As climate disruption transformed the southern portions of China’s Yunnan province (and adjacent regions in Myanmar and Laos) from tropical shrublands to bat-friendly tropical savannah and deciduous woodlands, the species richness of bats in Yunnan province increased substantially. According to one fascinating new study, climate disruption transformed this area into “a global hotspot of climate change-driven increase in bat richness.” As many as 40 new species of bat are found in southern Yunnan province compared to a century ago. Those newly resident bat species carried with them an estimated increase of 100 new bat-borne coronaviruses. The extinction of tropical shrublands drove faunal change that in turn drove the viral biodiversity that likely played a key role in the evolution or transmission of SARS CoVs. In the words of the paper’s lead author Dr. Robert Beyer, "As climate change altered habitats, species left some areas and moved into others—taking their viruses with them. This not only altered the regions where viruses are present, but most likely allowed for new interactions between animals and viruses, causing more harmful viruses to be transmitted or evolve.” The likely pathway of Covid-19 transmission from bats to humans involved intermediate species, but it is our species, though the inadvertent consequences of habitat change, that created the conditions for Covid-19 to thrive.

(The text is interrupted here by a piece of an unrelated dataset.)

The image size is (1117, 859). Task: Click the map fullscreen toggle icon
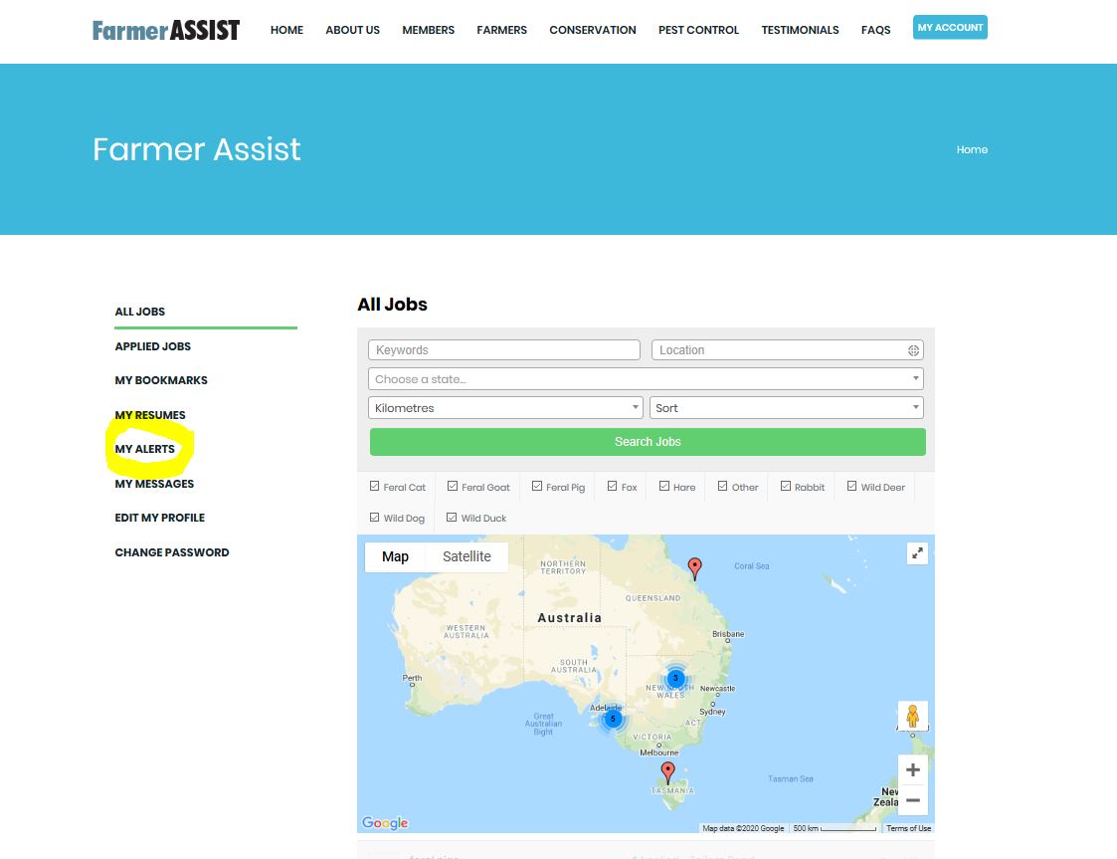coord(917,553)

Most commonly, species richness limits the number of suitable hosts for disease microorganisms. As with white-footed mice, opossums, and Lyme disease, this is also the case for the parasitic worms that transmit schistosomiasis (which infects 200 million people each year). This phenomenon is also readily seen in the western United States with the hantavirus. Rodent hosts of the hantavirus in ecosystem patches that contain high mammalian diversity are less likely to contact other suitable hosts for the virus such as deer mice (Peromyscus maniculatus), and thus are less likely to spread the virus. When landscape patches yield little diversity, hantavirus carriers were more likely to encounter species like the Pinyon mouse (P. truei) which readily carries the virus. Species diversity reduces the probability of hantavirus transmission.
A related trend is that the species that thrive in human dominated habitats tend to be species that vector disease microorganisms. As humans destroy habitats, species go extinct, reducing biodiversity. Those species that survive and even thrive in such situations—think rats and bats (and some bird species)—are more likely to host the dangerous pathogens that might jump to humans. Known wildlife hosts of zoonotic diseases are comprising a greater proportion of species richness.
Much remains to be discovered about the relationship between biodiversity and disease. But most broadly, biodiversity seems to protect all species from the transmission of infectious disease. This means that environmentalists need to revise our parable, that is, update the way we communicate the importance of biodiversity to the public. Biodiversity is not just a repository of yet to be created knowledge. Rather, biodiversity protects us from disease. Protecting nature ensures the possibility of future discoveries; it also protects us, right here and right now, from diseases. If we want to stop the next pandemic, protecting and enhancing biodiversity should be at the top of our to-do list.